═══ Exercise text ═══

Prime Minister Justin Trudeau has conducted a small shuffle of his ministers before holing up later in the day for a cabinet retreat to plot strategy for the resumption of Parliament.
The shuffle is due to the departure of Navdeep Bains, who stepped down as innovation minister Tuesday and is not intending to run again in the next election.
Earlier today, @NavdeepSBains announced that he is stepping down as Minister of Innovation, Science and Industry to spend more time with his family. To fill the opening created by his announcement, we are making the following changes to the Canadian Ministry:
— Justin Trudeau (@JustinTrudeau) January 12, 2021
In the first virtual swearing-in ceremony in Canadian history, François-Philippe Champagne shed his title as foreign minister to take up Bains' former role, while ex-transport minister Marc Garneau moved into Champagne's old job.
Toronto-area MP Omar Alghabra took over the Transport portfolio, which has seen 10 months of turbulence since the pandemic prompted a travel industry collapse and controversy over refunds for flight cancellations.

═══ Listed entries ═══

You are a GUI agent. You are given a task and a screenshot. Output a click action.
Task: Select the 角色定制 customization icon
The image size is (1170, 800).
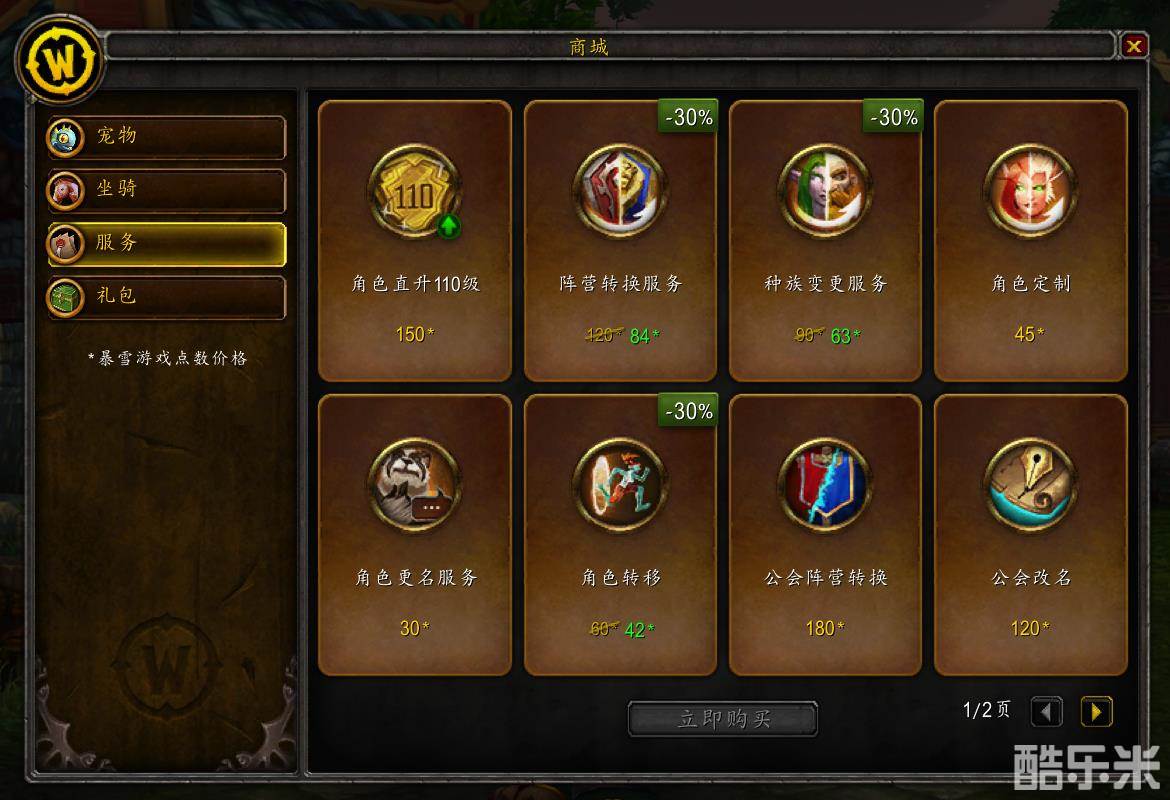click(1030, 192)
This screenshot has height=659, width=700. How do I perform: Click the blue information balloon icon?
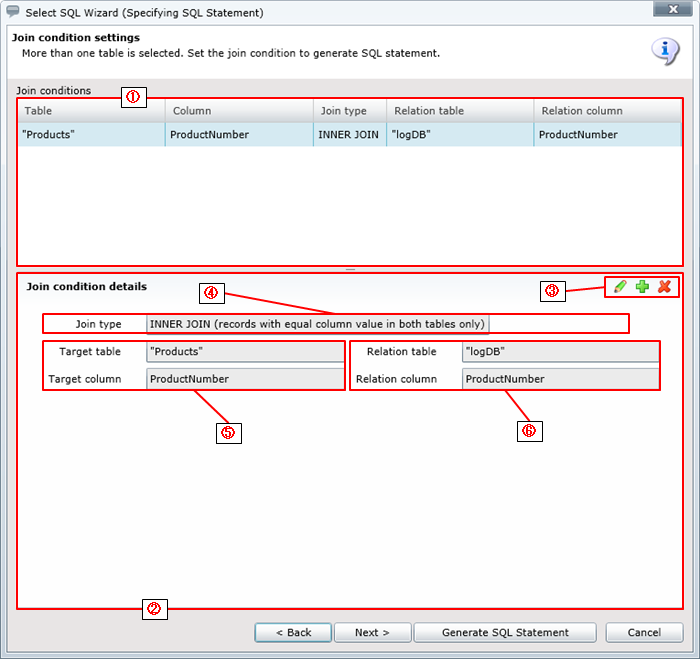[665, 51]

═══

_Work order A_
Decide whether each of the following statements agrees with the news article on the cabinet shuffle, answering yes or no and quoting the deciding words: (i) Navdeep Bains left his post as innovation minister and plans to run again in the next election; (ii) Marc Garneau became foreign minister; (iii) the swearing-in ceremony was the first virtual one in Canadian history.
_Work order B_
Continue the news article on the cabinet shuffle, beginning after its final sentence.

_Answer A_
(i) No: "is not intending to run again in the next election."
(ii) Yes: "François-Philippe Champagne shed his title as foreign minister" and "Marc Garneau moved into Champagne's old job."
(iii) Yes: "In the first virtual swearing-in ceremony in Canadian history."

_Answer B_
Jim Carr also returned to cabinet as minister without portfolio and special representative to the Prairies.
The former minister for international trade diversification stepped down after announcing his diagnosis with multiple myeloma, a blood cancer, in October 2019.
In a video message posted Tuesday morning, Bains said that after six elections, he wants to spend more time with his family.
"They have sacrificed so much over the last 17 years. This last year has been hard on families," says the MP from Mississauga, Ont. "My daughters, who are in Grade 5 and Grade 8, have needed me more in the last year and I've needed them, too. It's time for me to put my family first, and I couldn't be happier about it."
Trudeau has been clear that he wants departments crucial to the country's economic recovery from the COVID-19 pandemic to be overseen by ministers who will be around to help sell the government's agenda during the next election campaign.
In a news conference after the shuffle, Trudeau said he would prefer to keep dealing with suppressing the pandemic, distributing vaccines and restoring the economy than to have a federal election before the health crisis is over.
"I certainly hope to be able to work constructively in Parliament this winter and spring to be able to deliver those things for Canadians," he said.
Many of the federal government's supports and benefit programs have been approved unanimously by legislators. But, he said, in a minority Parliament opposition parties can trigger an election — and he refused to commit to not use his prime ministerial prerogative to call one himself.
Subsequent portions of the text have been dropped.